Ocean Vuong / Sopravvivere alla nostra unica vita

Ocean Vuong, Il tempo è una madre, tr. Damiano Abeni e Moira Egan, Guanda, pp. 176, euro 19,00 stampa, euro 9,99 epub

Il ritorno alla poesia dello scrittore vietnamita-americano di lingua inglese Ocean Vuong (1988), dopo l’esordio narrativo di On Earth We’re Briefly Gorgeous (Brevemente risplendiamo sulla terra, La nave di Teseo 2020) grazie ai tipi di Guanda, è emotivamente travolgente: una silloge che indugia in struggimenti e intensità. La precedente raccolta Night Sky with Exit Wounds (Cielo notturno con fori d’uscita, La nave di Teseo 2017) si chiudeva, significativamente, con i versi di Devozione: “Solo sentire / ciò appieno, ciò / nella sua interezza, come la neve / tocca la pelle nuda – & è / all’improvviso, neve / non più”, consegnandoci un’immagine ricorrente nei versi di Vuong: la caducità, il dissolvimento, lo scioglimento, che sono del resto limpidamente richiamate in Nessuno sa la strada per il Paradiso: “Sei un ragazzo o una ragazza / o una traduzione dell’acqua frantumata? Non / importa. Forse l’estinzione / è temporanea. / Pioggia nell’attimo / che tocca terra”. L’acqua o la neve che mutano al contatto con i corpi o con la terra: il passaggio di stato come metafora di esistenze trasfigurate nel movimento, in un viaggio senza ritorno che prevede trasformazioni permanenti.

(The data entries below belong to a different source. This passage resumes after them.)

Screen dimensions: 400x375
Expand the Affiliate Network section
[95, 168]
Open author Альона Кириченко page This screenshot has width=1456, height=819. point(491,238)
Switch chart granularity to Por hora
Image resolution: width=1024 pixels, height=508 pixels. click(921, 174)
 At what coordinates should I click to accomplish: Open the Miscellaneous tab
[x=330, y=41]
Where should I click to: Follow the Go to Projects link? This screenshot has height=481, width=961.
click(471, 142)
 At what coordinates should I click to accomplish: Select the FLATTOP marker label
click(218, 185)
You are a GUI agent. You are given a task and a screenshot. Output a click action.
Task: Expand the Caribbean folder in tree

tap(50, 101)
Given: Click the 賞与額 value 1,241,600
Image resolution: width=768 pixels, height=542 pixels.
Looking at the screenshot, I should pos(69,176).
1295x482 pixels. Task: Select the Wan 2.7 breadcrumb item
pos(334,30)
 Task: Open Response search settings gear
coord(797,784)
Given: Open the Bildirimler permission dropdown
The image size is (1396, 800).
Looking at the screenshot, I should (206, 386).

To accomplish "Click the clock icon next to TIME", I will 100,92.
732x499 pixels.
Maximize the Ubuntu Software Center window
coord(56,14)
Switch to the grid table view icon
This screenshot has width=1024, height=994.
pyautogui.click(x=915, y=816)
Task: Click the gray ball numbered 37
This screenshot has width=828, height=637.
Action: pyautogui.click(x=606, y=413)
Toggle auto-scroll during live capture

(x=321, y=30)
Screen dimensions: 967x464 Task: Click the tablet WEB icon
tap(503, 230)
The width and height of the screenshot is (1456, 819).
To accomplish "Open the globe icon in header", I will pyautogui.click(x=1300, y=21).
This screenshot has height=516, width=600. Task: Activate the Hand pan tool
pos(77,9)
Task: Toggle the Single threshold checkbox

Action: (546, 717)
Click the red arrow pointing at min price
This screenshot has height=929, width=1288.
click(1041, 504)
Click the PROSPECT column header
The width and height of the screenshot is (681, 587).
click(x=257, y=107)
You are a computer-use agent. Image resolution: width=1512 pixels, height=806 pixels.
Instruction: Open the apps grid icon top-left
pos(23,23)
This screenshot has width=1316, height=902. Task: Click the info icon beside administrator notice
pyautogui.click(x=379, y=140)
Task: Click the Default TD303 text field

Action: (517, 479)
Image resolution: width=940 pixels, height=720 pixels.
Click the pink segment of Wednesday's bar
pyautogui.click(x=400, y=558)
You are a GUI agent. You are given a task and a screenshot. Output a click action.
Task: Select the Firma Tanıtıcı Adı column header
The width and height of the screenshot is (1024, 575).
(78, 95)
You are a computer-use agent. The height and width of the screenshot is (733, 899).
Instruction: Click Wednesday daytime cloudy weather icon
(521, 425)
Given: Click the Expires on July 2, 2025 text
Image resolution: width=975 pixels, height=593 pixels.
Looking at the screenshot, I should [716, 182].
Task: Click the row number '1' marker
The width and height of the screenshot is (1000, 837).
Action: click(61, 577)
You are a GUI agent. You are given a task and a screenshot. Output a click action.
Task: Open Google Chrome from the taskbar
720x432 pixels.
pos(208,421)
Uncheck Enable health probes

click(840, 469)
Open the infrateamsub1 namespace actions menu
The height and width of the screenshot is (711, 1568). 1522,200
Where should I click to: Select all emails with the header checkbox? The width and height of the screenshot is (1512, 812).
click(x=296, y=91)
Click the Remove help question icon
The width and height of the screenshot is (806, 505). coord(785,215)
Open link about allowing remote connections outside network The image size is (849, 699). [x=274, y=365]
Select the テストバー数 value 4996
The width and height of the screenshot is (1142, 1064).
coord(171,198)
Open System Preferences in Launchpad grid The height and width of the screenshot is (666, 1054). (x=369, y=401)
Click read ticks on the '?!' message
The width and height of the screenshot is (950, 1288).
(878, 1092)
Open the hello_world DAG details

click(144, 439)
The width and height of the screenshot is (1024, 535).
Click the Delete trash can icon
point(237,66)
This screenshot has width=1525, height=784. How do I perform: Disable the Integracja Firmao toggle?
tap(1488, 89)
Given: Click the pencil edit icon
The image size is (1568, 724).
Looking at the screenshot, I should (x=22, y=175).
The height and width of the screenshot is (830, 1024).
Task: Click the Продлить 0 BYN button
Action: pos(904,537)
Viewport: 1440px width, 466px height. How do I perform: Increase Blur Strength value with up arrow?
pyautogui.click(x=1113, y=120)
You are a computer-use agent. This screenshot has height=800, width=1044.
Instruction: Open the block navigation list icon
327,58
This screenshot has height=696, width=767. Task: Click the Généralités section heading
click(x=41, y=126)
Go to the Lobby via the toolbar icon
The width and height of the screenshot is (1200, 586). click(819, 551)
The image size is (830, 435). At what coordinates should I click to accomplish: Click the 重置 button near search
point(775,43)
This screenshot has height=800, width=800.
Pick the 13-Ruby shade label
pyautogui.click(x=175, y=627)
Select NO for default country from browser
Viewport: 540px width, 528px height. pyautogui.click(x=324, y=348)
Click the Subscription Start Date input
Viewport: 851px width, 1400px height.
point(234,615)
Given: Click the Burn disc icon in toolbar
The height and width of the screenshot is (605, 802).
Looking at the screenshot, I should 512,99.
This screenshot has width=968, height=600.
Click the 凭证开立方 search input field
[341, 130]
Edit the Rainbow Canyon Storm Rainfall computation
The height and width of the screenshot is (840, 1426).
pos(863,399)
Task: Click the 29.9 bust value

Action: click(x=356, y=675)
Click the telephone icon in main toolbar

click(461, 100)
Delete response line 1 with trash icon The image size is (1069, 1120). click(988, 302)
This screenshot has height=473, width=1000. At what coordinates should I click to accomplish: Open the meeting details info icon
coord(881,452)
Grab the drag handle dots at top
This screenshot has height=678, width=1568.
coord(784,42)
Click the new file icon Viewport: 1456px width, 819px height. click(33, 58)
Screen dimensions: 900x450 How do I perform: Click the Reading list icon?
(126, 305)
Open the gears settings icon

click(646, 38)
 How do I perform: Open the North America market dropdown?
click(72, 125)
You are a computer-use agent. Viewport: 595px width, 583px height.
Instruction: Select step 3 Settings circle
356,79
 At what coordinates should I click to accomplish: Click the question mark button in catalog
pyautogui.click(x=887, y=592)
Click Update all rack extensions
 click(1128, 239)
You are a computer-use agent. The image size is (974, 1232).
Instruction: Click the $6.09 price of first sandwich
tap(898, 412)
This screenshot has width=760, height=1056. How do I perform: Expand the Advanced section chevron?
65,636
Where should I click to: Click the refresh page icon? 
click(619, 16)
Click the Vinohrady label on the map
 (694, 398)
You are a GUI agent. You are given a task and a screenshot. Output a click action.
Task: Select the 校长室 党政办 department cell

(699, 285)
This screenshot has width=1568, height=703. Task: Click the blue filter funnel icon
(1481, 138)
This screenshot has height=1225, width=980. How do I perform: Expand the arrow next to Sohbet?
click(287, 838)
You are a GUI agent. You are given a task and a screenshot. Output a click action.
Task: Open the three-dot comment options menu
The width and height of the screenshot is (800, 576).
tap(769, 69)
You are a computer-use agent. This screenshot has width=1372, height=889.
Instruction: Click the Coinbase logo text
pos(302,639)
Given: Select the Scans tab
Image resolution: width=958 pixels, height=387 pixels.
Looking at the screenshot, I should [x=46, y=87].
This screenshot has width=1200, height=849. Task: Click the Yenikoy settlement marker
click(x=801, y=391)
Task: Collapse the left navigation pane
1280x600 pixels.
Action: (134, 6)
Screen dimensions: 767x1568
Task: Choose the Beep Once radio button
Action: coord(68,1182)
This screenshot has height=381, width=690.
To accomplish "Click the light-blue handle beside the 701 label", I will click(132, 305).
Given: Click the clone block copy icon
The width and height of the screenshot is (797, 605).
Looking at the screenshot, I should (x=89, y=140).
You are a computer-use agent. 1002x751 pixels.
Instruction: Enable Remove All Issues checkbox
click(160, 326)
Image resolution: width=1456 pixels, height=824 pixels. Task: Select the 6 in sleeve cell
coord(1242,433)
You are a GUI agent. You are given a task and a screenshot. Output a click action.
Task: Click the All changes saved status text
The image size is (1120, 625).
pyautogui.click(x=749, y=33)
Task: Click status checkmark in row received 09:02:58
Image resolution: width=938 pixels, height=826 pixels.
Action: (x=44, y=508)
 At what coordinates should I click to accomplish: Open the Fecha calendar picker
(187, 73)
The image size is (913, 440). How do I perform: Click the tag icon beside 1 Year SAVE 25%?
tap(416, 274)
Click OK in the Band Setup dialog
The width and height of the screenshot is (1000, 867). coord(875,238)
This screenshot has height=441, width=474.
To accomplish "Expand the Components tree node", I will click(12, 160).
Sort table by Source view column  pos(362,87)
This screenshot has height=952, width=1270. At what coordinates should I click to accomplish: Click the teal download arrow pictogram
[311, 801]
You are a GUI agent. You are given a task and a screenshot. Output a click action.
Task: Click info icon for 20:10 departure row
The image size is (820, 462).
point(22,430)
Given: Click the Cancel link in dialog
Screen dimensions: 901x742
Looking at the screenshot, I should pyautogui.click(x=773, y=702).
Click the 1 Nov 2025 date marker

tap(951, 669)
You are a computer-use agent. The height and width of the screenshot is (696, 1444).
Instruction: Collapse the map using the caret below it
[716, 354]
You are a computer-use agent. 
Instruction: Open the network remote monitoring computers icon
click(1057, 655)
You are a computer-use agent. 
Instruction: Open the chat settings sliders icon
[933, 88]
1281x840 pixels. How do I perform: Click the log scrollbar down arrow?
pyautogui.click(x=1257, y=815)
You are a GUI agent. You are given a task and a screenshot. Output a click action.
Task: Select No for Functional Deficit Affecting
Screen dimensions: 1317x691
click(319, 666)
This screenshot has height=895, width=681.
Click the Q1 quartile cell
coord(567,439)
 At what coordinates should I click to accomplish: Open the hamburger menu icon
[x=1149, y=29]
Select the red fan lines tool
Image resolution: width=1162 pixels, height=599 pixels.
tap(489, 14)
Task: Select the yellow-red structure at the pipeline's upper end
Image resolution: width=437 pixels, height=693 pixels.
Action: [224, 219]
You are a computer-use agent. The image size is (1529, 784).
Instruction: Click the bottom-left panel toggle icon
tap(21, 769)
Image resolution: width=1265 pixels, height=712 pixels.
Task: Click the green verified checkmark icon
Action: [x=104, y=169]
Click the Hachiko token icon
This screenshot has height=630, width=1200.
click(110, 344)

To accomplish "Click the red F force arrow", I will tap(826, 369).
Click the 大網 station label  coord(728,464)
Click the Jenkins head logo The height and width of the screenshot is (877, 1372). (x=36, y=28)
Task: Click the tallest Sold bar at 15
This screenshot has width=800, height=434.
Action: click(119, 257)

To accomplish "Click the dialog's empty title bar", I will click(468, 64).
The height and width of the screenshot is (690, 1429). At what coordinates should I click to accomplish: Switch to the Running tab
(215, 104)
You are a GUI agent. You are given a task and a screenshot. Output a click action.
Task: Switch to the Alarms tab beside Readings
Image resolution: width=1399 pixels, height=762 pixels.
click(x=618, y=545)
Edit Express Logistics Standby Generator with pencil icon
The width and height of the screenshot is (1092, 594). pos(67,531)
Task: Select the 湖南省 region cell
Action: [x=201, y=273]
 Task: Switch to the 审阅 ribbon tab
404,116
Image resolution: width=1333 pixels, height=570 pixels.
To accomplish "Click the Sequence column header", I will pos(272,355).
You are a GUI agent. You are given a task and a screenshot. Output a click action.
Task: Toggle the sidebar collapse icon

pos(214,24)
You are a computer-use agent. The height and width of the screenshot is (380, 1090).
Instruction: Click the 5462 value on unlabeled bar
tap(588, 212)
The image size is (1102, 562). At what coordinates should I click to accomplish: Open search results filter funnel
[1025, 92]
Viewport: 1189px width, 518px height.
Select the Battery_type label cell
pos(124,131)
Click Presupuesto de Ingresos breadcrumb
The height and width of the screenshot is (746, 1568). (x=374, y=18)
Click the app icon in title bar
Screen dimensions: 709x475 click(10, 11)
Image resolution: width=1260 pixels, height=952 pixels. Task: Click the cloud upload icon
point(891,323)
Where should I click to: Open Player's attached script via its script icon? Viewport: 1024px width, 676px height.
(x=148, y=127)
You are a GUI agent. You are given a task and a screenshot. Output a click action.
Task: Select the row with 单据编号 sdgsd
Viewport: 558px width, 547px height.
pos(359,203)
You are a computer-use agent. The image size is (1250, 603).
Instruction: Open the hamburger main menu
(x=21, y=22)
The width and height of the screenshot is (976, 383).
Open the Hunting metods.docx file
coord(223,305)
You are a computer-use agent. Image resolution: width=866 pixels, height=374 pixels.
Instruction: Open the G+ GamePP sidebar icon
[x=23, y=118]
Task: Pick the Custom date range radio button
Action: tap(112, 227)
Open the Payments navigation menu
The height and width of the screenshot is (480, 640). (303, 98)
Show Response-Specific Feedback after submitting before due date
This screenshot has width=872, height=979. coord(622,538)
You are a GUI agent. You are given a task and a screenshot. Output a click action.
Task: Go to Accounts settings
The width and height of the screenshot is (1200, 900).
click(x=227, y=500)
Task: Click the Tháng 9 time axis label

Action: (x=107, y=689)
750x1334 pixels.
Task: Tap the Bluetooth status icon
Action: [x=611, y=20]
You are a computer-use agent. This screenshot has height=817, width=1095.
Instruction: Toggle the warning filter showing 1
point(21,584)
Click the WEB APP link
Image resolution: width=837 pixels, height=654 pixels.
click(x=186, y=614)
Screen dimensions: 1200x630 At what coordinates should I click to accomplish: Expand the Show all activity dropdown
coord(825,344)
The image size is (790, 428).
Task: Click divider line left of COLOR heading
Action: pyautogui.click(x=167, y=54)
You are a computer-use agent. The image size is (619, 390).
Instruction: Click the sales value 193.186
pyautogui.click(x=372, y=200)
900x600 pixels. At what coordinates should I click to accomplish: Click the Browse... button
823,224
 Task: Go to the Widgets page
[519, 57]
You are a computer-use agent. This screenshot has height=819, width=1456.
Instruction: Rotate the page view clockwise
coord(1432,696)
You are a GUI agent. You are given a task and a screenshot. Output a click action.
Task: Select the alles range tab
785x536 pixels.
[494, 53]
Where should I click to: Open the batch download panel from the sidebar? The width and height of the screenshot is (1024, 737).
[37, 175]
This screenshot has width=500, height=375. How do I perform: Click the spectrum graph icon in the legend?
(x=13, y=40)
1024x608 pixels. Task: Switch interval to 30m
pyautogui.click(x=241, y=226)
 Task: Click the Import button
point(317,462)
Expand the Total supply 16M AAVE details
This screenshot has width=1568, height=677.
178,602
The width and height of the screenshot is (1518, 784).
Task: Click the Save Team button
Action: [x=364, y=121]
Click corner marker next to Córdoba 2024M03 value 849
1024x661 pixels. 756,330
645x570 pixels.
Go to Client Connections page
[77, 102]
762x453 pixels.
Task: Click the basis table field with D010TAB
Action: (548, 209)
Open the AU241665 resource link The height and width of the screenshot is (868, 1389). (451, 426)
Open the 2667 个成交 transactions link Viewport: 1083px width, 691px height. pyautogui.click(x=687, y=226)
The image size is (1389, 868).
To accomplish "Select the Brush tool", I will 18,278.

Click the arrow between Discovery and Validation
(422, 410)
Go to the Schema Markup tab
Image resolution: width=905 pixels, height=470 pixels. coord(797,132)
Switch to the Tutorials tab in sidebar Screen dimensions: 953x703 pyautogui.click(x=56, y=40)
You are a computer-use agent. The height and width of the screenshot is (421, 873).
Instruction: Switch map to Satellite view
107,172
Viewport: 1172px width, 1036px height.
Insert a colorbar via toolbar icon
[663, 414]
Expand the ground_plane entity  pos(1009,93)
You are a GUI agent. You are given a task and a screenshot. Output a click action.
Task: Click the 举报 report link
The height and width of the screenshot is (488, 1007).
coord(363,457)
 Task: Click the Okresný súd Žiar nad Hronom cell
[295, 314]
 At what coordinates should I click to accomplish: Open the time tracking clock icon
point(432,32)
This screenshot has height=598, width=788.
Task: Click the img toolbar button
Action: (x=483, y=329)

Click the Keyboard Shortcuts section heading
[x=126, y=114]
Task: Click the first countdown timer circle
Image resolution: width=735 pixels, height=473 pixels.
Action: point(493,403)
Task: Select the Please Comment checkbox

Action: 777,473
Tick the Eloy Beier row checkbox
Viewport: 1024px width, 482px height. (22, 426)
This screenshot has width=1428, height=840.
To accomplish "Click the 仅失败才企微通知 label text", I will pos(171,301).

Il ritorno costante della neve è una rappresentazione dell’ostilità di un clima che accoglie la famiglia di migranti vietnamiti di Vuong nel freddo, impettito e bianco (sia da un punto di vista climatico e sia razziale) del New England. In una performance pubblica nella quale Vuong recita la toccante Niente, la figura minuta e dalla voce flebile ma ferma del poeta rende omaggio al New England e alla sua neve onnipresente, dichiarando che l’ispirazione per quella poesia nasce durante un’ora trascorsa nella stanza di Emily Dickinson, che nel New England ha trascorso la sua intera esistenza.

Dickinson è ben presente in questo testo, nella scrittura ellittica e piena di spezzature del verso che producono accostamenti dirompenti di aggettivi e sostantivi e una moltiplicazione prismatica dei significati. Occorre leggerli e rileggerli questi versi, in silenzio e a voce alta, facendo attenzione sia alle interruzioni e sia alle concatenazioni, abbandonandosi alle lacerazioni e ai teneri tentativi di sutura. Attraversando vite in transito – perdute, ritrovate, spezzate, ricostruite e infine sparpagliate per il cosmo – la poesia di Vuong dà forma a una materia palpitante e ruvida: la carta si fa carne e stratifica vicende ed esperienze centrate sul dolore, sulla distanza e sulla perdita.

Vi è in questi versi anche una qualità narrativa, nella quale trovano posto l’intreccio tragico della Storia che lega Stati uniti e Vietnam, Stalin e Auschwitz, nonché la lunga genealogia migratoria che unisce Stati uniti ed Europa: frammenti di vita personale e politica (eventi, persone, relazioni). C’è posto per versi compassionevoli dedicati al lavoratore di McDonald’s in lacrime dopo il turno di lavoro nel giorno di Pasqua (L’ultima reginetta del gran ballo della scuola in Antartide) e per lo struggente e rutilante racconto di un incidente che vede coinvolto il poeta, suo padre e il suo cane (Leggenda americana): vera allegoria di una distruzione, di una fuga e di una liberazione (l’uscita dai rottami dell’auto capovolta) delirante, dolorosa e commovente, in un zig zag barcollante e incerto tra risentimento e amore. Perché, in fondo, la poesia di Vuong è un invito disarmante a sopravvivere all’unica vita che abbiamo (avuto) con un compito tragico: attraversare il dolore custodendo quanto di più gioioso e significativo raccogliamo nell’incontro con l’altro.